Astro Artificer exists to remove the friction between you and that version of yourself, the one who dreams boldly, imagines freely, and builds worlds without fear.
Clarity through Customization
We live in a strange era. We have access to the sum of human knowledge, and yet we somehow know less than ever. Our attention is pulled apart by blogs, memes, tweets, videos, notifications, and noise. When we try to create, our thoughts scatter like stars thrown across the void.
This is where I find AI (and specifically LLMs) genuinely transformative.
I used to roll my eyes at “AI hype,” until I stepped back and realized something: the parts of DM prep that were draining me weren’t creative at all.
They were mechanical. Administrative. Repetitive. Soulless.
A machine can track NPCs. A machine can crunch numbers. A machine can handle encounter tables, rules lookups, summaries, and structure.

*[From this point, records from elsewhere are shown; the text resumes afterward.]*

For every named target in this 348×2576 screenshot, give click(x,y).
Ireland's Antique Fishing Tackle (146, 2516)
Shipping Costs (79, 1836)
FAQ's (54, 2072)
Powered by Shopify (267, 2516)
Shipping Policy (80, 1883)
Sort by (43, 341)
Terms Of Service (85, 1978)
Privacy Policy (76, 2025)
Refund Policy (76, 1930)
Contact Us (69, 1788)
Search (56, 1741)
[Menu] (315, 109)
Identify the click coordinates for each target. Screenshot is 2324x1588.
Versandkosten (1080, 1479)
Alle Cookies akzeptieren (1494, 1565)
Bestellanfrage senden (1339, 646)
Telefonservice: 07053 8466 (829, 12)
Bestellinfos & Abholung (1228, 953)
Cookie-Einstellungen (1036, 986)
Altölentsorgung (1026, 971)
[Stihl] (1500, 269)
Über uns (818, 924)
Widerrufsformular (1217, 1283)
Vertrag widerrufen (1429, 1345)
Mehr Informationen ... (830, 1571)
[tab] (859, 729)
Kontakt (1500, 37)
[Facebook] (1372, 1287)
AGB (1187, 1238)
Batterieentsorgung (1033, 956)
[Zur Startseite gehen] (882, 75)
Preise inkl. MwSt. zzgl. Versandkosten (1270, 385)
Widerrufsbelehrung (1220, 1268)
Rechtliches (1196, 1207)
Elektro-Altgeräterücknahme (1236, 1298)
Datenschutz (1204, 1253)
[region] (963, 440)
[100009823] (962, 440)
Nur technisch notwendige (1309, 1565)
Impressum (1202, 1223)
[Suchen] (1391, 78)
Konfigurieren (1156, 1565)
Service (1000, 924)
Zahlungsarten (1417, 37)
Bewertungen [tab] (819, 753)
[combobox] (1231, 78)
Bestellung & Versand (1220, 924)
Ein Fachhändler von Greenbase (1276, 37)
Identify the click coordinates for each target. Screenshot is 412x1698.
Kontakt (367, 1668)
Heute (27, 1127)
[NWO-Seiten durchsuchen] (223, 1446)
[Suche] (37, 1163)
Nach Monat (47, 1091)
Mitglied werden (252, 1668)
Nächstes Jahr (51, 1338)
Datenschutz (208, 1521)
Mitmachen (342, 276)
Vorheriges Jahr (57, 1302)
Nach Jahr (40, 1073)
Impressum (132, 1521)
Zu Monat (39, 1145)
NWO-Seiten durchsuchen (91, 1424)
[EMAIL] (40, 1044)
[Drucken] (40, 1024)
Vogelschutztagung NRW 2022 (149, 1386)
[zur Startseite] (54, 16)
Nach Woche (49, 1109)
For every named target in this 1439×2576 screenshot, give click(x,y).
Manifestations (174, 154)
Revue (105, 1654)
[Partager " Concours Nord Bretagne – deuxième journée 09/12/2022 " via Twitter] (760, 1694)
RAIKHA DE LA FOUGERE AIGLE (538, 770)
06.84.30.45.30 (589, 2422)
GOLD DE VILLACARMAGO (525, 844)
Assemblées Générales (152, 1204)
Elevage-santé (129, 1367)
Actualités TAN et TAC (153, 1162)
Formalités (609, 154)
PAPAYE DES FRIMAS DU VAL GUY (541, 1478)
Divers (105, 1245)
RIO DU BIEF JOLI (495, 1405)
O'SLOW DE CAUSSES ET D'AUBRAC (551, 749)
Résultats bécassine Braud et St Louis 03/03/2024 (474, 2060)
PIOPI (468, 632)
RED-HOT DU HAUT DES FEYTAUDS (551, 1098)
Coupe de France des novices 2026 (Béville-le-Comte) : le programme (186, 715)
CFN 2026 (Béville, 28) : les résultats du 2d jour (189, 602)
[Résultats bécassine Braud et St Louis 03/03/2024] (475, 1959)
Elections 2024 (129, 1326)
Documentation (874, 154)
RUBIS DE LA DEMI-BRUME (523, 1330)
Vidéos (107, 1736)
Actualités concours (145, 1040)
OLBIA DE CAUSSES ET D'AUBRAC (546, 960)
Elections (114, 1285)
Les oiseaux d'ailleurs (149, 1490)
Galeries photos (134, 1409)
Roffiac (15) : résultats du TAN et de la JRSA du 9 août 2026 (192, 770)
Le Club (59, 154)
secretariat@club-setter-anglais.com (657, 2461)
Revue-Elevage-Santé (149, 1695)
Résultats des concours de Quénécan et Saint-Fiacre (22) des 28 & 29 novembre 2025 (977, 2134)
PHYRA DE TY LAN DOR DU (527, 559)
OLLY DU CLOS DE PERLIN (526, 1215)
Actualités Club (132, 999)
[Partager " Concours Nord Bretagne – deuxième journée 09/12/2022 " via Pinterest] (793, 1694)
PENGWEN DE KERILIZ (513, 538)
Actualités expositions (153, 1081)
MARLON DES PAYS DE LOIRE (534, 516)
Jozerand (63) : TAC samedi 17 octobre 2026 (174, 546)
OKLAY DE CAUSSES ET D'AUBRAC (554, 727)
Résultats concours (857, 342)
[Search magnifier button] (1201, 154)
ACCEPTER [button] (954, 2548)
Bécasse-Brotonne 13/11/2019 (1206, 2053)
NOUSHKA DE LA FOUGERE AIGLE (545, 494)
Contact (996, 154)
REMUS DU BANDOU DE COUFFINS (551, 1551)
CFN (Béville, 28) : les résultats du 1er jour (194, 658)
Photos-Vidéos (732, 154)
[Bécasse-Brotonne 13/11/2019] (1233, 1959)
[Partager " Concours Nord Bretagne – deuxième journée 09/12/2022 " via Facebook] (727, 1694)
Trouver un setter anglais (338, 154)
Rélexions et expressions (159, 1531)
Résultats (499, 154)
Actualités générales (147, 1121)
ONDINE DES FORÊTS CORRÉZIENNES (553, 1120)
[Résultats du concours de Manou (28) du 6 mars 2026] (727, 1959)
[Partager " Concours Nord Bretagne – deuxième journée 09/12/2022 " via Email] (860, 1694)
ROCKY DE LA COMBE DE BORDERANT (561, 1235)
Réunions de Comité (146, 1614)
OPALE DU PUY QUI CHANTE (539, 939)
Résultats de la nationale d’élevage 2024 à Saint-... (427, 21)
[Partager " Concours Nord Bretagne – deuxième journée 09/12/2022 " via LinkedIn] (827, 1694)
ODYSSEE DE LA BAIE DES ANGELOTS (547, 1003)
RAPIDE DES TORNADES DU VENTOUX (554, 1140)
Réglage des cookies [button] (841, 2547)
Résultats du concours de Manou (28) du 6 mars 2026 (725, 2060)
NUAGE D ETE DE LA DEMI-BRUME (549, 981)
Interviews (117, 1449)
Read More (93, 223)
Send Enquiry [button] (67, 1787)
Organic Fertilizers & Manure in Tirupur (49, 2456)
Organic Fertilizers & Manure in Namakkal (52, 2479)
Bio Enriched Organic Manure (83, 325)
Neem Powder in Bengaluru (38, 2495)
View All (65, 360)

But only you can supply meaning: the heart, the story, the philosophy, the humanity.
LLMs allow us to outsource the mechanical thinking to silicon chips, so we can focus on the creative thinking only humans are capable of. They can wax poetic about love, war, betrayal, and friendship, but they cannot feel them. They cannot generate the insights born from the messy texture of lived experience.
If you could prepare a beautiful campaign in minutes, still guided by your ideas, your worldbuilding, your philosophies, why wouldn’t you?
I understand if you have reservations about AI. Truly. But Astro Artificer is built on the belief that technology should save us time, not steal it, so we can spend it with the people who matter, at the table where stories are born.
Connection through Community
According to the U.S. Surgeon General, half of American adults experience loneliness. It’s more than likely you, reading this right now.
Not because you failed. But because our society quietly dismantled the places where we once gathered.
Malls closed. Third places disappeared. Kids don’t trick-or-treat like they used to. Most of us don’t know our neighbors’ names.
And yet, TTRPGs have survived. More than that, they’ve flourished.
Why?
Because they are one of the last remaining rituals where adults sit together, unplug from everything else, and share an adventure.
Some of my closest friendships weren’t forged at school, work, or organizations, they were forged around tables scattered with dice, spilled drinks, scribbled maps, and chaotic energy.
“As an adult, I feel like meeting new people and interacting with new people happens less and less the more years that go by, so it’s wonderful for that … the fun environment allows people to let their guard down to build a sense of camaraderie.” — Miranda Fedoronczuk (Dungeon Master)
TTRPGs are the antidote to modern isolation. They give us permission to gather, to imagine, to play, to belong.
A relationship without shared adventures isn’t a relationship at all.
And that is why Astro Artificer exists: to make those adventures easier to create, more frequent to run, and more magical to share.
Blastoff!
Astro Artificer isn’t just a project. It’s my attempt to build a lighthouse for all of us who grew up, got tired, got overwhelmed—but never lost the spark.
I hope this becomes a place where your creativity is protected, your time is respected, and your sense of wonder is restored.
Join me as we blast off into the stars to find our next adventure. I’d love to share the journey with you.